The following is not a prescriptive must have list, but a good candidate should be able to demonstrate many of these.
- 12+ years of DevOps experience in building automation and tools in large and complex cloud/on-prem/hybrid infrastructure.
- You are passionate about building and running distributed systems at scale in production. You understand the challenges and trade-offs to be made when building and deploying systems to production
- You have expertise in working with container deployment and orchestration technologies at scale with strong knowledge of the fundamentals to include service discovery, deployments, monitoring, scheduling, load balancing.

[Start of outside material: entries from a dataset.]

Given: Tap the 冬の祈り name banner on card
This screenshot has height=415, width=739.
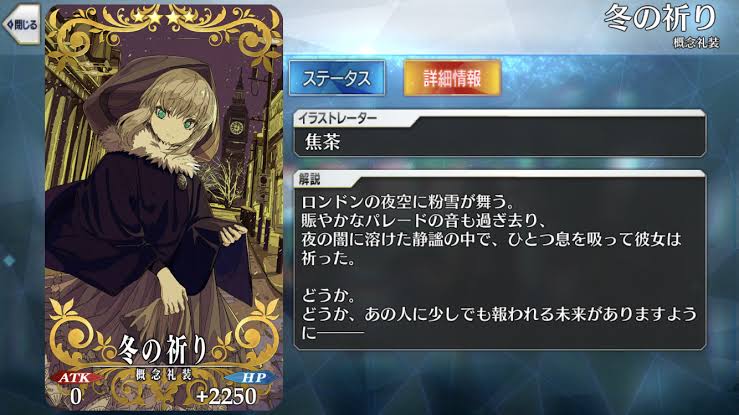Looking at the screenshot, I should 163,350.
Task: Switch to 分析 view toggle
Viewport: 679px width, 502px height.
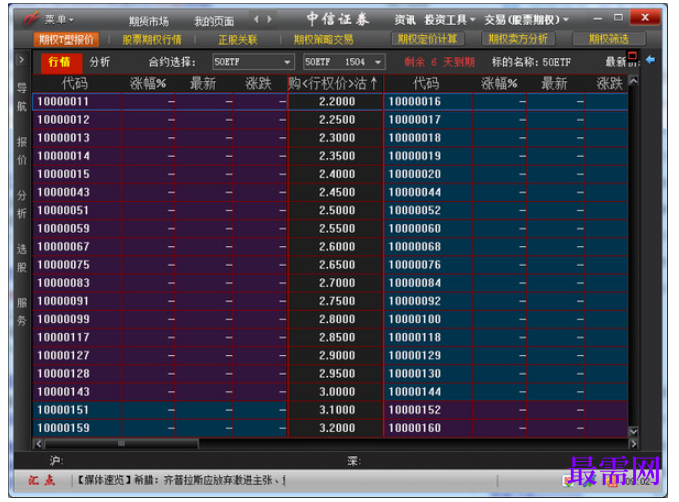Action: 100,62
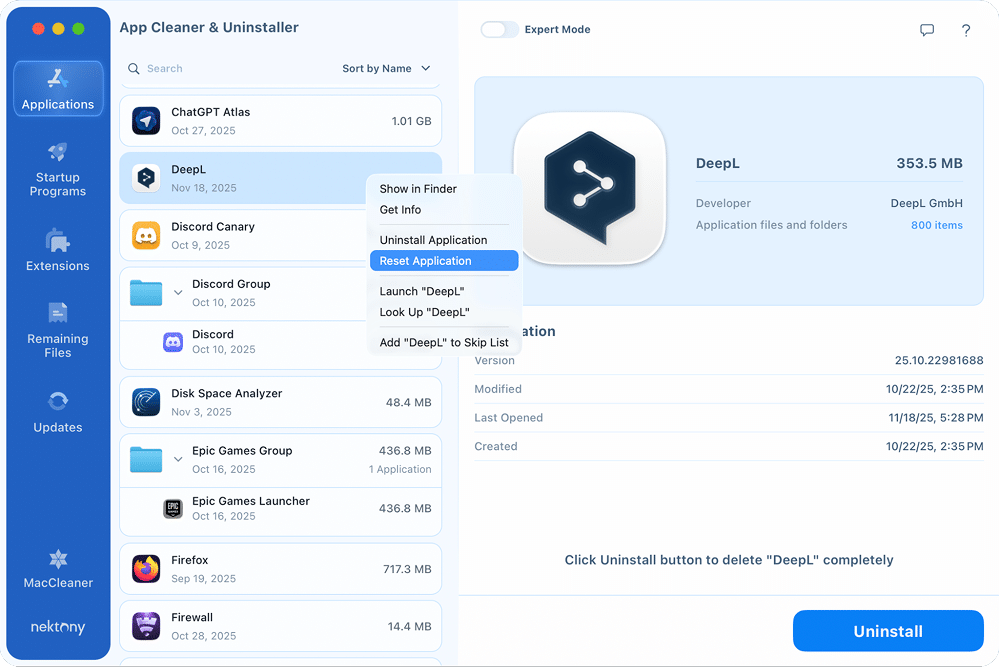999x667 pixels.
Task: Expand the Epic Games Group folder
Action: (x=178, y=459)
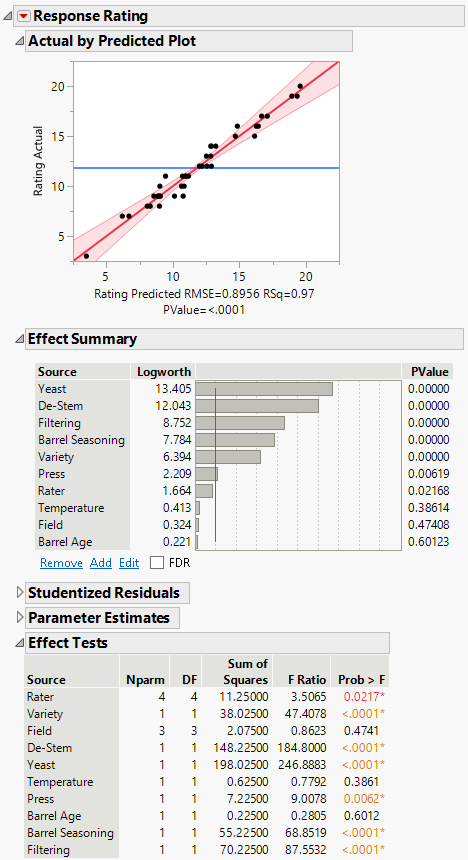Select the Press effect in Effect Summary
The height and width of the screenshot is (860, 468).
click(52, 474)
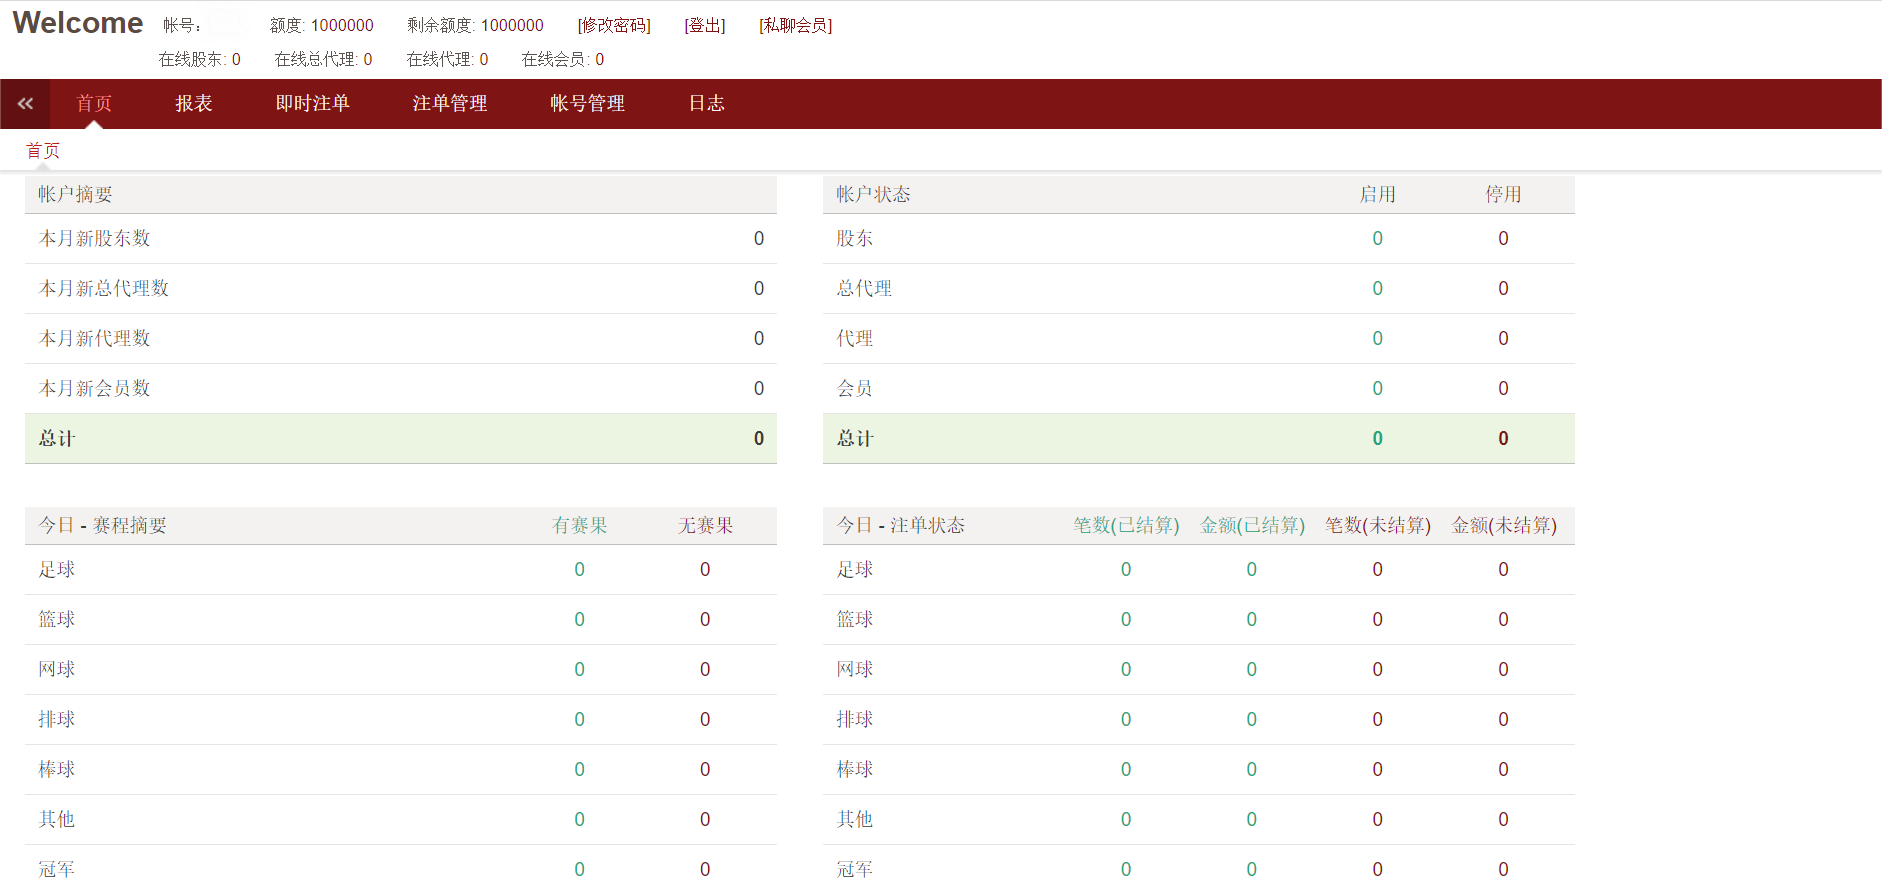Open 注单管理 menu item
The height and width of the screenshot is (891, 1882).
click(450, 104)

Knowledge of Kubernetes, Terraform, and Docker preferred
- You will bring strong experience in handling large numbers of diverse systems in hybrid cloud/on-prem environment with configuration management systems like: Puppet, Chef, Ansible, or Salt
- You have proven ability to write tools, applications, and automations using a high-level programming language like: Python, Go, Ruby, Perl or C++
- You have the proclivity towards efficient programming emphasizing improvement via complexity analysis as well as passion for eliminating repetitive manual processes using automation
- You will bring a strong foundation in RESTful APIs, Cloud Architecture, IAM, and Cloud security
- You have a deep understanding of the Linux Operating System and Systems programming, including but not limited to Kernel, Memory, Process, Threads, Static / Shared Libraries, IPC, Signals, File Systems, Network Stack (L2, L3, Network Architecture, VLANs)
- You have a deep understanding of networking best practices, protocols, and components such as: HTTP, DNS, ECMP, TCP/IP, ICMP, the OSI Model, Subnetting and Load Balancing strategies
- You've demonstrated the ability to effectively work collaboratively across functions.
- You are enthusiastic about making the many users of your product happier every day
- You have a strong sense of ownership, customer service, and integrity demonstrated through clear communication and thoughtful actions
- Experience with running multi cluster environments and strong understanding of multi-tenancy and security implications
- Experience with development and deployment in diverse public cloud environments such as AWS, GCP, and Azure
- Experience in administering distributed Splunk environment with Indexer Cluster, Search Head Cluster, HTTP Event Collector, Forwarders (Universal/Heavy), Deployer, Deployment Server
- Cloud transformation and on-prem to cloud migration experience
- Experience with compliance environments such as SOC2, PCI, HIPAA, FedRAMP Moderate.
- Strong knowledge of /giphy and appropriate use of memes.
We are an equal opportunity employer and value diversity at our company. We do not discriminate on the basis of race, religion, color, national origin, gender, sexual orientation, age, marital status, veteran status, or disability status.